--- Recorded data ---
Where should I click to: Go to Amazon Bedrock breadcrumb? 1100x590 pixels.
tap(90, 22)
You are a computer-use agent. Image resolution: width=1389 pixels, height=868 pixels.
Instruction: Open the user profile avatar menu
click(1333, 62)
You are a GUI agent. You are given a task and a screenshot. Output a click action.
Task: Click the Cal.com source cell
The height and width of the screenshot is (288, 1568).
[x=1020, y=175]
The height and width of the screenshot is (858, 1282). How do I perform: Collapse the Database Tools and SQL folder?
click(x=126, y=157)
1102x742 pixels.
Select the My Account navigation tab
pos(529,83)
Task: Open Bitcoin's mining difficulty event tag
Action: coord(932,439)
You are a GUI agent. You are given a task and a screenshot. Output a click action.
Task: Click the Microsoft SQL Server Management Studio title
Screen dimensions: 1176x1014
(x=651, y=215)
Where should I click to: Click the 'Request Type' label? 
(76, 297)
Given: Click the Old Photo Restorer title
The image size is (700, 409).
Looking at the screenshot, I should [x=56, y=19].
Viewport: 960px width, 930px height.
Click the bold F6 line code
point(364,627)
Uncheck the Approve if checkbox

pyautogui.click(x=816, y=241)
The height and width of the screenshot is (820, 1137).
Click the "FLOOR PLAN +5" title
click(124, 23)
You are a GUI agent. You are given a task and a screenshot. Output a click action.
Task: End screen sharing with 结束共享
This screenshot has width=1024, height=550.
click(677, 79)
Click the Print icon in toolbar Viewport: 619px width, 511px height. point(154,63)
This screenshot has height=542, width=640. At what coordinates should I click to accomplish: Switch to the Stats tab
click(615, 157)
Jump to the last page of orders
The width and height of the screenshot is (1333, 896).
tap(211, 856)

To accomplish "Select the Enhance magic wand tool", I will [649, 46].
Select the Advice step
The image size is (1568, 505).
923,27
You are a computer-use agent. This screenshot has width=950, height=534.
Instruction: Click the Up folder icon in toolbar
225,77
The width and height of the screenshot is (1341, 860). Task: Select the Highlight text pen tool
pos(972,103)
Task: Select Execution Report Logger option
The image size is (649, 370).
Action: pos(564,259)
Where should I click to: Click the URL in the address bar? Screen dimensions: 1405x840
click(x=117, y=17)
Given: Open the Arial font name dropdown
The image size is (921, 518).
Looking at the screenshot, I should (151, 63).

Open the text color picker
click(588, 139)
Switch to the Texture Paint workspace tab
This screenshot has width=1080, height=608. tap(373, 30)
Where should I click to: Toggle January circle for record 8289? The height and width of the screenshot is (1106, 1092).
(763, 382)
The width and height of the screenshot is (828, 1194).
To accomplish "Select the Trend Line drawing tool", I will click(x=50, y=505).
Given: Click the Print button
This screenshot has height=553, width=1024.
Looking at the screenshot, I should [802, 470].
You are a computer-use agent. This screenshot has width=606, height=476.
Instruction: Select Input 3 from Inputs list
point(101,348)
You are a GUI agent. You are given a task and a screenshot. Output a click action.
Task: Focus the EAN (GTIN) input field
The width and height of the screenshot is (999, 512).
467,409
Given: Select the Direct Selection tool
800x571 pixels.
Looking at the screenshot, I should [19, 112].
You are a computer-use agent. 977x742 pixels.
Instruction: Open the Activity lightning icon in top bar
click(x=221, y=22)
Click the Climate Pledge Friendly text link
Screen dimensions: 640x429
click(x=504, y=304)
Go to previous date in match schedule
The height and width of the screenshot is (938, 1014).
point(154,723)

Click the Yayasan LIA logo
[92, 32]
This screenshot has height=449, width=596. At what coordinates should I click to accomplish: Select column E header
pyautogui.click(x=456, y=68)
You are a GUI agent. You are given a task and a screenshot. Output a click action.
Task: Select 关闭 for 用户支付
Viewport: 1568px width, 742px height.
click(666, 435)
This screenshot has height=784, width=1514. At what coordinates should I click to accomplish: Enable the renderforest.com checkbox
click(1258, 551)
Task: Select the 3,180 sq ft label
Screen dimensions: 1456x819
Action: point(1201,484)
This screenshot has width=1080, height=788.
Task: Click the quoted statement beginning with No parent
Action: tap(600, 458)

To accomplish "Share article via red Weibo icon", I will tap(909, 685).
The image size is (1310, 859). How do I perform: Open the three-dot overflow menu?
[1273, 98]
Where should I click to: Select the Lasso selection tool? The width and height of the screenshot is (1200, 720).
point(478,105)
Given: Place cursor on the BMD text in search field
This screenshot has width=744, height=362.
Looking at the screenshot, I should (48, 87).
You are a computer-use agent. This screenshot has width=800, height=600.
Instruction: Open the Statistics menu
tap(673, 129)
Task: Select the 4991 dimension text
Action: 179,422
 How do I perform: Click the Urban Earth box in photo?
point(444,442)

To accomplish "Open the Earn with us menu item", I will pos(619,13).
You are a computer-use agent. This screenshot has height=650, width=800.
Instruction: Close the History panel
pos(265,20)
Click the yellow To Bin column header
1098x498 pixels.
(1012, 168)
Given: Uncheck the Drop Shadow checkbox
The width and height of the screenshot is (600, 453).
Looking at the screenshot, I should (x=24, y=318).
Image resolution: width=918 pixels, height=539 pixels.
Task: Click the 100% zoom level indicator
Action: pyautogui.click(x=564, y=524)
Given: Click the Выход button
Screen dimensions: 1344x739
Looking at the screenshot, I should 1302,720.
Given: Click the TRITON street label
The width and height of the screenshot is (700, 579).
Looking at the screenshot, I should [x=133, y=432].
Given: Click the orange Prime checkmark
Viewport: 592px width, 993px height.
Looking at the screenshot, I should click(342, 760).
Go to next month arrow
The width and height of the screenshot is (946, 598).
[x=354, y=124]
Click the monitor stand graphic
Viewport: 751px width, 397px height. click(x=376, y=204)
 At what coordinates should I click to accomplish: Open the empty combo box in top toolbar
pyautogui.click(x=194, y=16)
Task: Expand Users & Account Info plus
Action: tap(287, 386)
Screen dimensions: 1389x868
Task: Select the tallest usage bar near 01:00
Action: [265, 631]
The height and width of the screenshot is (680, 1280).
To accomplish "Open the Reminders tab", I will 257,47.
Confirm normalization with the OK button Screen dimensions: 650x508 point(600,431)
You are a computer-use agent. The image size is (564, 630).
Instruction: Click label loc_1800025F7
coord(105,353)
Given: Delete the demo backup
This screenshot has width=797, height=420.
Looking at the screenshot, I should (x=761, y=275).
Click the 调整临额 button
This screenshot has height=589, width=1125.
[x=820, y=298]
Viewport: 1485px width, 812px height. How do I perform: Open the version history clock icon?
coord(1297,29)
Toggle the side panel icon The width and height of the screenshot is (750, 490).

--- TASK PROMPT ---
Tell how many lines above include "computer", and add no other text.

--- ANSWER TO THE PROBLEM ---
7